Si l’accord du 14 juillet sur le dossier du nucléaire iranien est un succès diplomatique pour le président Obama, pour autant, « les États-Unis ne vont pas aller comme cela sur le marché iranien», a lancé l’ambassadeur de France à Washington Gérard Araud, le 24 août, devant une assemblée dominée par de jeunes étudiants, dans le cadre de la Semaine des ambassadeurs (24-27 octobre) organisée par le Quai d’Orsay.
« Pour des raisons de terrorisme, les États-Unis vont maintenir des mesures de restriction. Même si la majorité des Américains semble favorable à l’accord, a précisé le représentant de la France depuis 2014, il n’y aura pas d’ambassade en Iran, car le souvenir de 1979, pendant laquelle les diplomates de l’ambassade à l’époque ont été maintenus prisonniers 444 jours, reste très présent ». Ce qui n’empêche pas les États-Unis, à l’approche des élections législatives en Iran (février 2016), d’espérer que l’accord aura un effet positif sur l’Administration iranienne, après le tournant historique qu’a été l’élection d’un président réformateur, Hassan Rohani, en juin 2013.

====================

À faire |
A - D'après l'extrait sur l'accord nucléaire iranien, pendant combien de jours les diplomates de l'ambassade ont-ils été maintenus prisonniers en 1979 ?
B - Traduisez en anglais cette phrase de l'extrait sur l'accord nucléaire iranien : « Pour des raisons de terrorisme, les États-Unis vont maintenir des mesures de restriction. »
C - Poursuivez l'extrait sur l'accord nucléaire iranien à partir de sa dernière phrase.

Entrées fournies |

====================

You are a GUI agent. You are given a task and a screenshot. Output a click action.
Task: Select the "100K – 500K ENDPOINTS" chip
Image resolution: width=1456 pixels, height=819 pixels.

====================

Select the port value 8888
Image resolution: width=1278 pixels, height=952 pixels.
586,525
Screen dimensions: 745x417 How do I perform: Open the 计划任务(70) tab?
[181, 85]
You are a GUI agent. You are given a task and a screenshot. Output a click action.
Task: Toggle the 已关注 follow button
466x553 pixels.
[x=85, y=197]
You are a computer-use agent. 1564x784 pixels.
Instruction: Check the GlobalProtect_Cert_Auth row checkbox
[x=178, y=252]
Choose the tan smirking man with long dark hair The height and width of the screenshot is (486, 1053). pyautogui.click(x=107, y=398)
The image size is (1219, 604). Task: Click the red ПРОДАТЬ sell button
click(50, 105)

====================

Réponses dans l'ordre |
A - Pendant 444 jours.

B - For reasons of terrorism, the United States will maintain restrictive measures.

C -
Au demeurant, Gérard Araud s’attend plutôt à une montée des tensions entre Washington et Téhéran, chaque capitale ayant besoin de faire de la surenchère « pour ne pas montrer qu’elle a capitulé ». En revanche, prévoit-il, « la Chine va pouvoir obtenir un accès à l’énergie iranienne », alors que « des réserves ne sont pas exploitées sur place depuis 35 ans ».
Outre-Atlantique, il faut encore que l’accord conclu par l’Administration Obama passe le cap du Congrès. Sous la pression des Républicains et des lobbies juifs, le Congrès devait voter contre. Malgré la position d’Israël contre cet accord, pour qui « c’est une vraie question existentielle », a insisté Gérard Araud, l’amitié entre Washington et Tel Aviv ne devrait pas être remise en cause. En définitive, l’accord devrait être entériné, car Barack Obama opposera son véto à un vote de rejet du Congrès, lequel ne pourra probablement trouver la majorité des deux tiers qu’il lui faudra ensuite pour un retrait définitif de l’accord.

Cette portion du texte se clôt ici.